For the last few years, at least until I started college, I’ve been using my phone as an alarm clock. And for the last few years every night has seen me wracked with anxiety, constantly checking and rechecking my iPhone to make sure that I did in fact set my alarm for the right time, that the phone isn't on vibrate, that the volume is all the way up, etc. Just one slip-up and I might be left snoozing while my morning lecture drones on half a campus away.
My mother has used the exact same alarm clock as long as I can remember—a black plastic Westclox travel alarm clock. It’s small enough to fit anywhere when folded, and I've seen it in my mother’s purse during every single vacation or overnight trip of my youth. Recently, she gave me an extra one she had lying around (it had a broken snooze button—to get me out of bed faster). Thus, for the last month I've been using a dumb plastic alarm clock. It doesn't have radio, it won’t tell me the weather, and I can’t check my Instagram on it when I wake up. And it’s wonderful.

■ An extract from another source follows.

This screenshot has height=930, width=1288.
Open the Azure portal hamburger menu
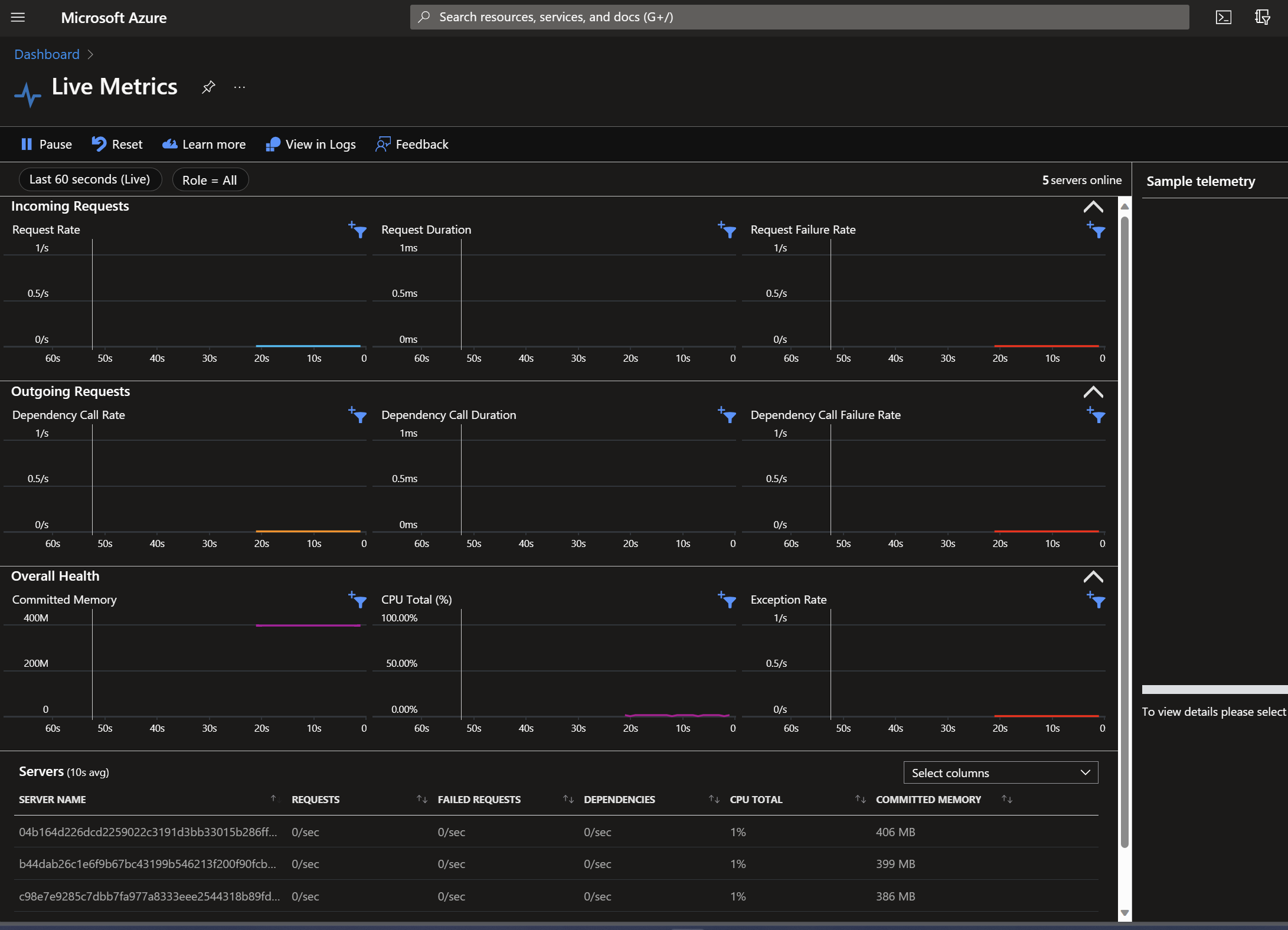click(18, 17)
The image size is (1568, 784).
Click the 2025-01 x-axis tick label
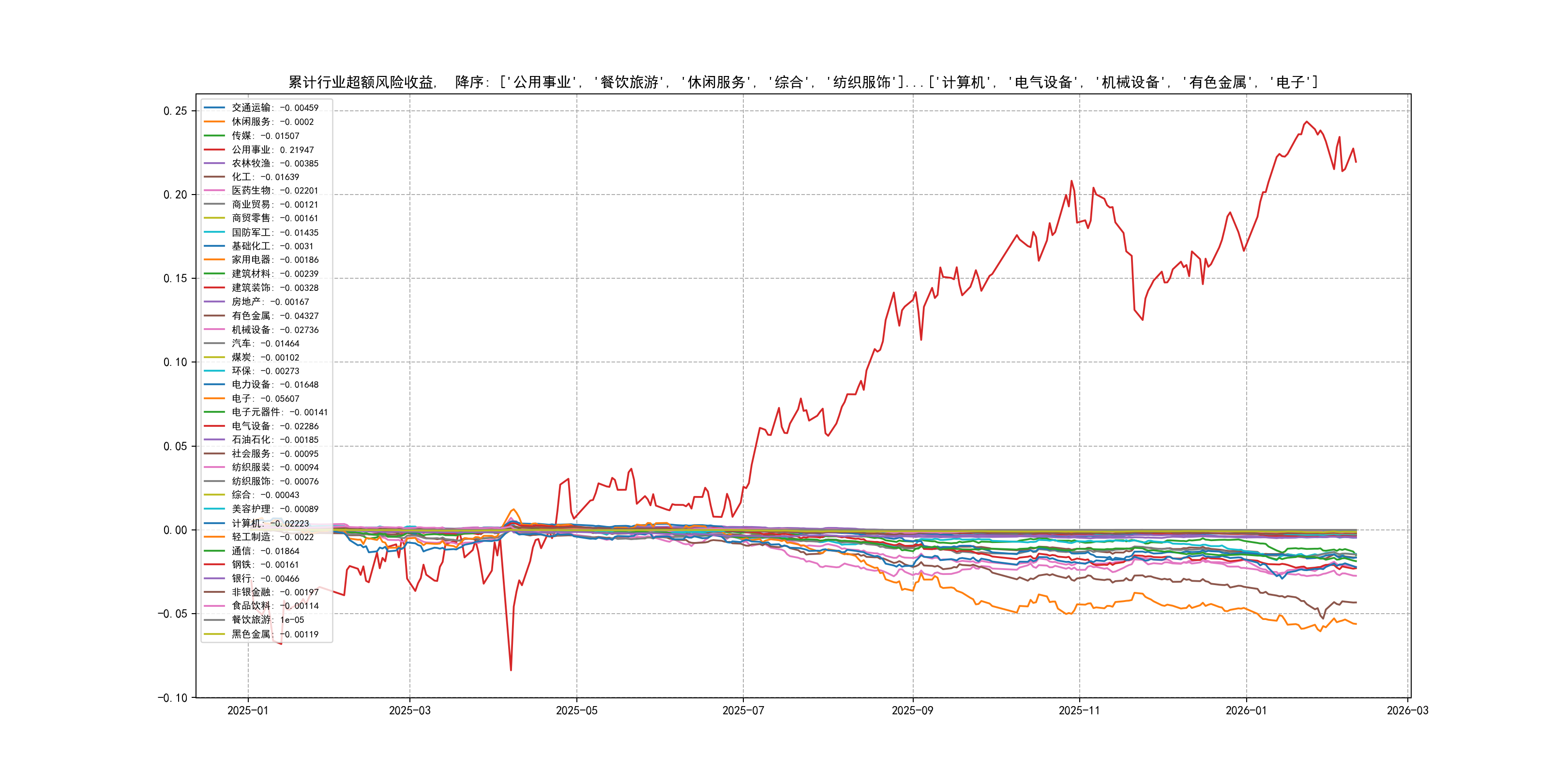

The clock has three settings: time set, alarm set, and run, and there’s another switch to toggle the alarm. Want to turn on the alarm? Flick the switch. To change the time hit the buttons that are clearly labeled hour and minute. Why does it have to be any more complicated than this? I don’t need a skeuomorphic analog clock UI to help me choose the time. And I don’t need to change the alarm tone either, since the clock’s blaring pips are jarring enough to get anyone out of bed. Plus, with a device this stupid, breaking the alarm function will probably screw up the clock as well. No need to worry your alarm won’t go off—if it fails, the clock is probably broken. It doesn't need to be charged over night, or carefully placed so that it won’t fall off your night-table. And if it breaks, you get another one for ten dollars.
We entrust hundreds of different functions to our smartphones—they can manage our stock portfolio, facilitate communication across the globe, or let us play emulated copies of Final Fantasy VII while on the toilet. But for the most important services, shouldn't we trust a device designed perfectly for just our task, rather than some hastily coded Swiss Army Knife housed in cheap plastic? I don’t intend to come off as some neo-Luddite, but what seems more error-prone to you: fumbling through Bank of America’s iPhone app while on the subway, or going to an actual human teller and telling them where you want your money to go?
The widespread proliferation of smart technology, combined with its inherent portability and increasing complexity, has led to the notion that if we have the power to accomplish a task digitally, then we should. As previously mentioned, this notion is not entirely faulty—I would rather use Google Maps than something I pull haphazardly from my glove compartment, and nobody can deny the obvious utility of a phone that works anywhere in the known world. Except, all software has bugs—that’s why when you route something in Maps, Google reminds you to actually be aware of your surroundings and not blindly follow your phone. Are we truly destined to combine human error with machine error, placing our trust in not only ourselves but the quality and security of our devices? Are we truly destined to trade the most compelling user experience (the human experience) for the power of thumbs tapping busily away on aluminum boxes, shooting data through the air, connecting to nothing and everything, everybody and nobody, entrusting the whole of our experience to the supreme divinity of the developer and the code, the designer and the interface, the near-inaudible whir of solid-state drives and constant ticking of digital clocks?
Personally, I think I’ll stick with something too stupid to fail.